Ils ont appris de facto à gérer leur travail différemment : ils travaillent davantage en dehors des heures de bureau depuis leurs équipements mobiles qu’ils soient personnels ou professionnels. Ces outils simplifient l’usage en mobilité : de plus en plus ergonomiques, ils permettent une gestion plus optimale des agendas, mails et autres messages.

3. La « consumérisation » des usages professionnels à l’image du marché B2C et qui exerce une réelle pression sur l’entreprise. De manière générale, l’équipement de l’individu au travail va fortement évoluer au cours des cinq prochaines années, même s’il est difficile aujourd’hui d’en prévoir la vitesse. Plusieurs mouvements vont s’entrechoquer, associant le développement des téléphones mobiles évolués (smartphones), la substitution d’équipements fixes vers des terminaux intégrés multimédias, ainsi que l’adoption des tablettes et écrans tactiles.

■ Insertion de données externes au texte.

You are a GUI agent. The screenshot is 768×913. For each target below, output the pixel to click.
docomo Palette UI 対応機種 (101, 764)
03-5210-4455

Les terminaux mobiles simples sont progressivement remplacés par les smartphones et l’usage du fixe est délaissé pour le mobile. Dès lors, les exigences des individus en entreprise en termes d’équipements professionnels sont plus élevées. Comme dans leur vie personnelle, ils souhaitent pouvoir bénéficier d’équipements à la fois complets et simples d’utilisation, avec des interfaces intuitives et ergonomiques. La substitution des équipements fixes et accessoires vers des terminaux mobiles tout intégrés permettant des usages multimédias va s’intensifier. Ainsi, 68% des individus en entreprise du panel délaissent au moins partiellement leur ligne fixe au profit de leur mobile.
Les entreprises, plus ou moins conscientes des bénéfices et des risques du BYOD pour elles et pour leurs employés, adoptent des politiques BYOD avec un niveau de contrôle variable. BearingPoint a réalisé une matrice d’analyse des 4 principaux cas de figure de politique BYOD.
* La politique « contrôlée », est la plus répandue : l’entreprise fournit le matériel mobile et finance l’abonnement. L’employé n’engage aucun frais et doit respecter les règles d’usages et de sécurité imposées par son employeur. L’entreprise bénéficie en retour d’un contrôle total de la flotte d’équipements mobiles ce qui lui permet d’assurer une traçabilité des terminaux et de définir des chartes pour mieux contrôler les usages et éviter les dérives.
* Les politiques « ouverte » et « hybride » prévoient que les employés utilisent leurs terminaux mobiles personnels dans l’environnement professionnel (Smartphones ou tablettes, voire PC portable). Dans le 1er cas, l’employé fournit et paie son terminal et son abonnement. Sur la base du volontariat, il peut accéder à ses applications professionnelles grâce à une plateforme sécurisée fournie par l’entreprise tout en étant libre du choix de son équipement. L’entreprise n’a pas de responsabilité sur le terminal et l’abonnement. Sa responsabilité sur le support et la gestion des équipements est réduite. Il s’agit une politique de « BYOD » totale.
La politique « hybride » se situe au croisement des politiques contrôlée et ouverte. L’employé utilise un terminal, parfois personnel, associé à un contrat (donc une carte SIM) possédé par l’entreprise, qui autorise le mélange des usages pro et perso sur l’équipement. Elle finance la carte SIM et une partie de l’usage et s’implique dans la gestion.
Dans le cas où l’entreprise a mis en place un programme « BYOD », l’employé choisit l’équipement. L’entreprise conserve ici une légitimité sur les contraintes de sécurité, gestion des équipements et maîtrise des coûts. Il s’agit d’une politique de « BYOD » partielle. L’entreprise est à même de proposer une combinaison de ces trois politiques, adaptée aux différents  profils d’usage des employés.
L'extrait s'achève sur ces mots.